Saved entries

◇ ◇ ◇

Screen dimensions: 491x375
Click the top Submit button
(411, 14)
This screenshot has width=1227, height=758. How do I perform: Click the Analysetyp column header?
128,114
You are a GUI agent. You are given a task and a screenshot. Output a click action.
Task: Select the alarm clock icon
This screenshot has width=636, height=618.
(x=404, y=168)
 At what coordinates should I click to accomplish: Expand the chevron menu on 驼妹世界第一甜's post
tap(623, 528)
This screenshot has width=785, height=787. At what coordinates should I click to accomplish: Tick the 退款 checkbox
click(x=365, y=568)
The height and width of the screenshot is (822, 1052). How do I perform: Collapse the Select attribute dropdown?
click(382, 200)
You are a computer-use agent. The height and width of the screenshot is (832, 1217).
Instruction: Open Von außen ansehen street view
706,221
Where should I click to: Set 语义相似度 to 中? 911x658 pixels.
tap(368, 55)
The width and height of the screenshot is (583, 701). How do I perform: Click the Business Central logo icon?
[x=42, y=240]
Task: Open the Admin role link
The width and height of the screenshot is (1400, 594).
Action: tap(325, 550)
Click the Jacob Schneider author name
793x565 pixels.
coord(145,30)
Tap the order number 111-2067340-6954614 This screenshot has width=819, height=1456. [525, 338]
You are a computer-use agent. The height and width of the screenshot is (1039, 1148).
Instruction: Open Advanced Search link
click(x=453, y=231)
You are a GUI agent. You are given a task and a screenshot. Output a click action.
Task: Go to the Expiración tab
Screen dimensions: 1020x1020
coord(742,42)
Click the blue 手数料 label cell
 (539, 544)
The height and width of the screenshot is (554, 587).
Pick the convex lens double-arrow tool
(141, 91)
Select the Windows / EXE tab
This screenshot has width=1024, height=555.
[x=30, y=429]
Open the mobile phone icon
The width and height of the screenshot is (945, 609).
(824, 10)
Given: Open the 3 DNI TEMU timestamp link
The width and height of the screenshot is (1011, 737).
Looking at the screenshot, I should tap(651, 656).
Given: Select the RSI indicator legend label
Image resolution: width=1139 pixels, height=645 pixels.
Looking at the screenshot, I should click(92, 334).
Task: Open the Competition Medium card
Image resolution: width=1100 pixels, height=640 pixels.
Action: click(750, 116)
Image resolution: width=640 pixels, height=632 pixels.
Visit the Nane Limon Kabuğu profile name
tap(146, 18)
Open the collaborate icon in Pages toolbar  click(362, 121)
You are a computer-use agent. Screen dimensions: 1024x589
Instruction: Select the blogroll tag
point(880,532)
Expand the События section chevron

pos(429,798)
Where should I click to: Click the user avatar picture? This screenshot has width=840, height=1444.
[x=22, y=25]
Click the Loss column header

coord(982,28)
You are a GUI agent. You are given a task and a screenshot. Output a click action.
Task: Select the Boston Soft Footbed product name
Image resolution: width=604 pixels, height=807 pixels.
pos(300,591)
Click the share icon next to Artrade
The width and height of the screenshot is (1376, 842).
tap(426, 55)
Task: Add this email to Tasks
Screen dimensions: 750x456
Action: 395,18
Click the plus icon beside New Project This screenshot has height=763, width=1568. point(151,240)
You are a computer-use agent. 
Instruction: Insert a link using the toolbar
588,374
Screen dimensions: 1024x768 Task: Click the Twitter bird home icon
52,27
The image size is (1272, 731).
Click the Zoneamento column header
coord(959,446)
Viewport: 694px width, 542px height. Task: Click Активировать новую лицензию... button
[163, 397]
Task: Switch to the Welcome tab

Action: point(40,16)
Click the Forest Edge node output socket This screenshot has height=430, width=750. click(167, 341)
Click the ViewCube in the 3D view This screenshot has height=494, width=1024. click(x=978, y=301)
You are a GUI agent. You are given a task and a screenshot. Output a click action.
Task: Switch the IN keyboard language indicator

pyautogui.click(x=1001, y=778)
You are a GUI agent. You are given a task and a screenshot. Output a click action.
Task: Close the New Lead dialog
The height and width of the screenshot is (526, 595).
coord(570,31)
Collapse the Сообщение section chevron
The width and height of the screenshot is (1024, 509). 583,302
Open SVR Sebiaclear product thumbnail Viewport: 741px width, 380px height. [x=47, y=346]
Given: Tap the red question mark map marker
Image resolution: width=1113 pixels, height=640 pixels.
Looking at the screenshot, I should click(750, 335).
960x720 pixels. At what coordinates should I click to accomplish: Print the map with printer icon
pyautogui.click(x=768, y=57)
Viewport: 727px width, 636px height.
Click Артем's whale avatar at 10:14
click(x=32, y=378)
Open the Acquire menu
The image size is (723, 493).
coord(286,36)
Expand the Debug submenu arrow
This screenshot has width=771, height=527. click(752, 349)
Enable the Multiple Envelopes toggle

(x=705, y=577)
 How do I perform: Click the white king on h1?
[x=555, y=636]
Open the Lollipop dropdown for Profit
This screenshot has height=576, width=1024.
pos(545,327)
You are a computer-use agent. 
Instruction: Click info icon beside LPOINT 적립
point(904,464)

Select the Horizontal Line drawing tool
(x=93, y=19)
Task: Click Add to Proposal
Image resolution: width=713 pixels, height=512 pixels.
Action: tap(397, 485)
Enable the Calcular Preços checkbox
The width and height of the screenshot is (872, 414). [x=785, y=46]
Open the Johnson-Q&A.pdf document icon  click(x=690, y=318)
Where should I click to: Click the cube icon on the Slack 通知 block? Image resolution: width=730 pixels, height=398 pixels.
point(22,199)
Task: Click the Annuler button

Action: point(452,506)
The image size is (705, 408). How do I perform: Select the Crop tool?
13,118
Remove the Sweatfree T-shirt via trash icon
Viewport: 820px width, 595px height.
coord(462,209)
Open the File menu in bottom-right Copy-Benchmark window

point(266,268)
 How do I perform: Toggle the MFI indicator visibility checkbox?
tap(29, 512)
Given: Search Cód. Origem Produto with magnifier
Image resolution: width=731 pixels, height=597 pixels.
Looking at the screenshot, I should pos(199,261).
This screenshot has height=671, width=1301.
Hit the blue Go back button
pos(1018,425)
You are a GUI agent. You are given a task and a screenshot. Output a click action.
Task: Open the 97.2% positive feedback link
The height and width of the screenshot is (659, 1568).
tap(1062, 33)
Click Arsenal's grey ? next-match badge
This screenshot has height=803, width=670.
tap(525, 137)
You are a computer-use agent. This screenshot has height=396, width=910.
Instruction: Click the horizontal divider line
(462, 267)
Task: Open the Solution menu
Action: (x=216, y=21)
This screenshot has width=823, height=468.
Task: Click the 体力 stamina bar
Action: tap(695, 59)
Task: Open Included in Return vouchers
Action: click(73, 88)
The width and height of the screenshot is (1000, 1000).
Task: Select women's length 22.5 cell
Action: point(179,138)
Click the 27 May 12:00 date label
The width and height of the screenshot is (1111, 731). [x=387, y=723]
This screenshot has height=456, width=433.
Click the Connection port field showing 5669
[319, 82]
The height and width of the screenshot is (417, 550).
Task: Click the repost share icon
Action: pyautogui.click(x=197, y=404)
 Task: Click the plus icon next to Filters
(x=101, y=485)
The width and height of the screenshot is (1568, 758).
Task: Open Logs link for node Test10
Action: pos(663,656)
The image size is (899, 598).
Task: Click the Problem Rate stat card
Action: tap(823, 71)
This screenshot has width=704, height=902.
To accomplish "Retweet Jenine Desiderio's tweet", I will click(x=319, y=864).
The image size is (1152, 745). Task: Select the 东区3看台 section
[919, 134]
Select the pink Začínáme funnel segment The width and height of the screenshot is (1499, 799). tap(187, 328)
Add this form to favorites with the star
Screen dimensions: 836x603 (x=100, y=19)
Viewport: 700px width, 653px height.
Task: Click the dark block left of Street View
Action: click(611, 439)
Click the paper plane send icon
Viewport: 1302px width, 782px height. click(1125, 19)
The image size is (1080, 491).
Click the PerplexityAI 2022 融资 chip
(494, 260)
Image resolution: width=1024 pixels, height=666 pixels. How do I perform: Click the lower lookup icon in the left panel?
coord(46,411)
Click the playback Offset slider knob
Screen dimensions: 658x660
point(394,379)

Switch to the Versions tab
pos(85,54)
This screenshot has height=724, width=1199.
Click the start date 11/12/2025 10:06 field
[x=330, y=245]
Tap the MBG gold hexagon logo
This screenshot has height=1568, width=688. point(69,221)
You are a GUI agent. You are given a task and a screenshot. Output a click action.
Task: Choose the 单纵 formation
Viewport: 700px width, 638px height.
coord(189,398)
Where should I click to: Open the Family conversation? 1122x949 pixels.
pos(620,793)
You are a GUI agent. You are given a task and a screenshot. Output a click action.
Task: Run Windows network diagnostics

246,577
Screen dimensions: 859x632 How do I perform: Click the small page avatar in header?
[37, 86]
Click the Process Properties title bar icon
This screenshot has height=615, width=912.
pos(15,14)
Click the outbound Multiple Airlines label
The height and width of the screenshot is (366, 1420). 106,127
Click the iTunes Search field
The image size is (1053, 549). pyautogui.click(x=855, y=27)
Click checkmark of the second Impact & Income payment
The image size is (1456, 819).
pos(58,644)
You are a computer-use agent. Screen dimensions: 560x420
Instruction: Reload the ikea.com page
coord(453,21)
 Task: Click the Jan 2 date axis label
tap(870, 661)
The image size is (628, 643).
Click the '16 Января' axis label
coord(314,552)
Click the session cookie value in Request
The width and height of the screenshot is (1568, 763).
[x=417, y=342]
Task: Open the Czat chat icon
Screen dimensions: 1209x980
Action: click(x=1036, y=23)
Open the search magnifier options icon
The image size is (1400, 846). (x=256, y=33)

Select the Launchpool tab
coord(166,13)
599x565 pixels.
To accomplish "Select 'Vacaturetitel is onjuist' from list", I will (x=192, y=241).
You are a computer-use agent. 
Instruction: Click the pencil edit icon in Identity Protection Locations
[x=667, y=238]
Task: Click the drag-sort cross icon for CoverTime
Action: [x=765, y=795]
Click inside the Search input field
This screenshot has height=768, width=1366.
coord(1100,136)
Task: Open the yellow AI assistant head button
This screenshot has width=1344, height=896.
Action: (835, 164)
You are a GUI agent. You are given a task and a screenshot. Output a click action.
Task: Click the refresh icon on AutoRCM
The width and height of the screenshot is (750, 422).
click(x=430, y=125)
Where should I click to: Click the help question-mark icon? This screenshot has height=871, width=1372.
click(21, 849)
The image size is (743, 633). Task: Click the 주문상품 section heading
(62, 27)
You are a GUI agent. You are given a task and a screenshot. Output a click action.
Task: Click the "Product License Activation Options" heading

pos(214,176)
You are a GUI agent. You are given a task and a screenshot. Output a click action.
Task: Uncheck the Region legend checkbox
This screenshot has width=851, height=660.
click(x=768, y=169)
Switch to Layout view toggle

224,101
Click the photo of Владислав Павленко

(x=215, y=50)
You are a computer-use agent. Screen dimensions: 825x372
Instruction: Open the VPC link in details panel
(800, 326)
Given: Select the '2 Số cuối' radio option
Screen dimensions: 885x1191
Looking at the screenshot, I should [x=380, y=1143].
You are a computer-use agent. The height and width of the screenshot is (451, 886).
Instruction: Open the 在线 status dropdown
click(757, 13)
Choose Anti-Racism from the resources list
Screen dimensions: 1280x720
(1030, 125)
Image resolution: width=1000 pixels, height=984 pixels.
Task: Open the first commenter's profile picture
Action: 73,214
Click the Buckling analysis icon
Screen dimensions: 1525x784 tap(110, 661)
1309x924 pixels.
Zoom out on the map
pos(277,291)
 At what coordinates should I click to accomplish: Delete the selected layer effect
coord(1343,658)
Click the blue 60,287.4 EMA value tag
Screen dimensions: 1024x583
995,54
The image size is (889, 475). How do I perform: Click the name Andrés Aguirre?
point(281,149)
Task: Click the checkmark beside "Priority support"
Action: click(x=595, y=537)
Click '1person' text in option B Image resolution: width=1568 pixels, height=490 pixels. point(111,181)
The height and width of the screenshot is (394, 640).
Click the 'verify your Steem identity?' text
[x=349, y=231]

◇ ◇ ◇

## AIM OF THE TASK
Copy each line of the entries that includes the word "legend".

## OUTPUT
Given: Select the RSI indicator legend label
Task: Uncheck the Region legend checkbox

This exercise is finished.